Histórias que Minha Avó Contava

Esta é uma das crônicas que publiquei. Tem seu sabor nostálgico.

Histórias que minha avó contava

                Apesar de seus oitenta e tantos anos, e do inseparável e constante cigarrinho, cujas baforadas joga deliciosamente sobre os netos, Maria Nazaré, minha avó, é uma pessoa extremamente lúcida, de invejável memória, de grande religiosidade e de um profundo humor. Resolveu contar-me alguns casos de sua vida, que poderiam deliciar os leitores.
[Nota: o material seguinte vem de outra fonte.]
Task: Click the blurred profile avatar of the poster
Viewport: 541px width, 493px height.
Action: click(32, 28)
                Há muitos e muitos anos, quando nem estrada havia lá nas profundas das Minas Gerais, a forma mais comum de transporte era o cavalo. O da minha avó era fogoso, forte, bonito e bastante corajoso. Ela o chamava de Neguinho (talvez nestes tempos de politicamente (in)correto seria um absurdo). Ele obedecia à sua voz ou a um pequeno gesto na rédea. Os caminhos que iam da cidade à fazenda eram tortuosos e cheios de barrancos e buracos. Destemida como uma amazonas, lá ia minha avó montada no Neguinho. Chovera naquela tarde, e a lama fazia o cavalo escorregar. De repente, não mais do que de repente, como diria o poeta, o cavalo escorregou no barranco. Embaixo, um buraco de uns quinze metros de fundura. As patas traseiras do animal já estavam abaixo da terra. Com esforço, as dianteiras se mantinham fixas, e assim não caíram, animal e amazona, no escuro buraco. Maria Capoeira, uma vizinha e amiga, que vinha logo atrás, ao ver aquele quase desastre, apelou para a divindade: “Valhei-me Nossa Senhora Aparecida!” E milagrosamente, o cavalo acabou subindo o barranco, e nada aconteceu.
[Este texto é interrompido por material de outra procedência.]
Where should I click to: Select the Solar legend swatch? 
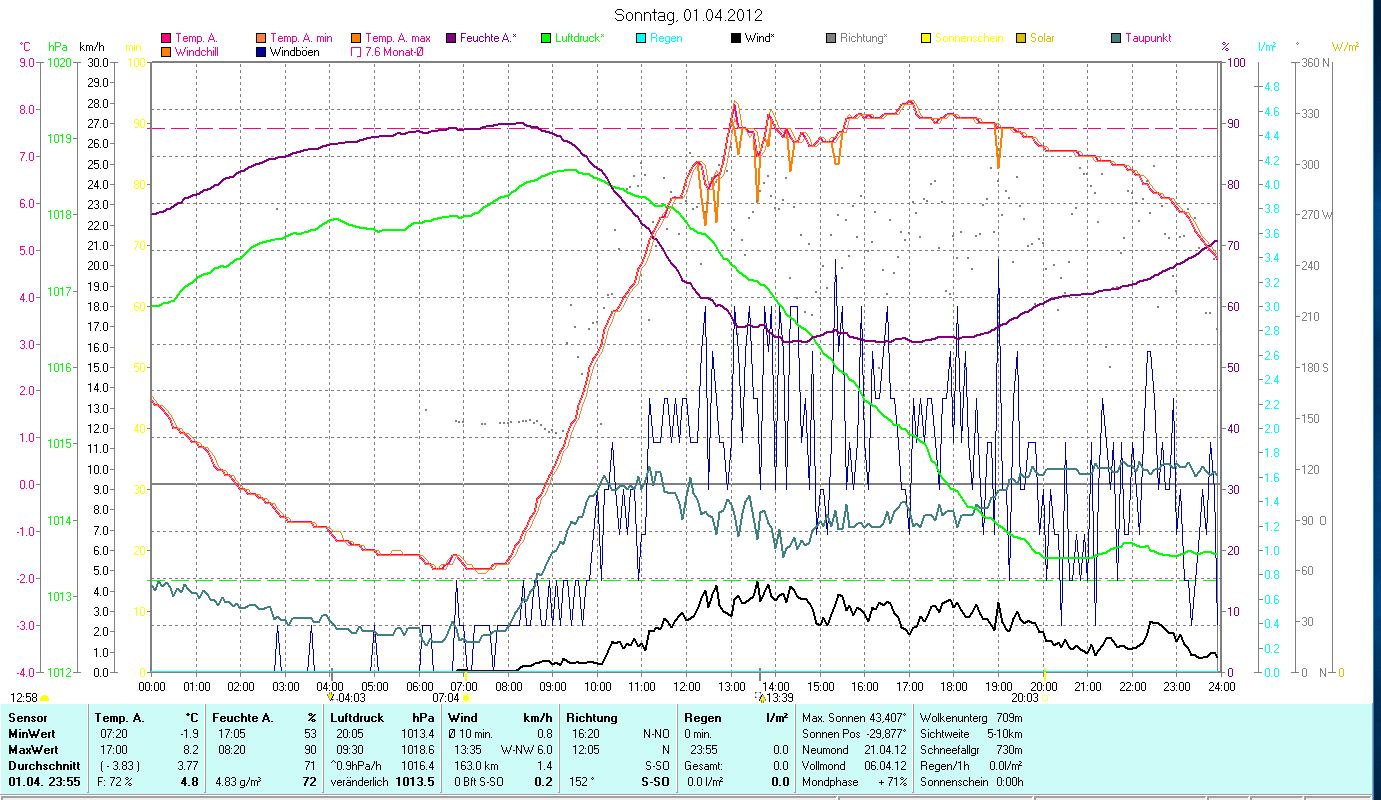pos(1021,38)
                “Se quiser acreditar, acredita; se não, não precisa ficar rindo”, repreende ao sorriso descrente.
-        Pode contar mais – falo, incentivando-a. E ela não se dá por rogada.
                Outra vez – narra ela, depois de um cigarrinho aceso recentemente -, tinha saído para a cidade, levando o Uizé e a Mariazinha (o Uizé é José), todos muito pequetitos (não sei onde foi arrumar este “pequetito”), e fomos para a casa da Sá Dolores para uma conversa amena e amiga. Já tinha avisado ao Antônio (o meu avô) que estaria de volta à noitinha. E não é que me esqueci do tempo! Quando dei por mim, já estava escuro. Ia de qualquer jeito. “Fica, comadre”, dizia Sá Dolores, “dorme aí com as crianças”. “Não, tenho que ir, tenho que ir.” E lá me mandei, indo pelo Areão. Chegando ao córrego, mandei as crianças tirarem o sapato para a gente atravessar. O vento cortava e fazia barulho, zunindo nos ouvidos. Tínhamos de andar depressa. Nem lua tinha. Tínhamos medo de encontrar algum animal bravo, uma cobra assustada, ou qualquer coisa. As pinguelas também eram um perigo. Chegamos apavoradas em casa. Depois de colocar as crianças para dormir, olhei da janela e vi uma escuridão que nem breu. Aí, então, desmaiei.
-        Essa eu acredito – falei.
            - Ah é? Escuta esta. Morrera uma velha lá em Andrelândia na época do frio. Gelada estava a mulher, com aquele inverno danado, e fomos prepará-la para o enterro. Mas a mulher ficara com os braços duros e não tinha jeito de colocar uma roupa nela. Então, eu fui falando: “Vamos fulana, arrumar para ir à missa. O padre já está esperando. Precisamos ir à igreja” - e o braço da mulher amoleceu, e assim colocamos a roupa direitinho...
            - Credo... não tinha outra melhor?
A minha avó ria do meu medo.
            - Tem mais esta. Uma vez, à tarde, quando tinha ido visitar a comadre Aninha na fazenda lá perto, resolvi voltar sozinha, encurtando o caminho, passando pelo atalho. Para quê... Quando eu estava indo, vieram cinco cachorros bravos, e já iam me atacar quando eu mostrei o terço para eles e falei: “Valhei-me minha Primeira Comunhão.” - E os quatro cachorros ficaram quietos, e eu fui andando.
           - Ei, vó... - ela não me deixou terminar.
           - Tem mais. Fui andando e os cinco cachorros atrás. Quando já estavam para dar o bote, disse novamente, apontando o terço: “Valhei-me minha primeira comunhão”, e os quatro cachorros, “pá” no chão. Quietinhos.
           - Uai, vó, não eram cinco cachorros que estavam atrás da senhora? Só quatro que ficaram quietos. E o quinto? - tinha que pegá-la.
           - Está falando comigo agora – ria a avó, enquanto soltava uma baforada do seu cigarro na minha cara.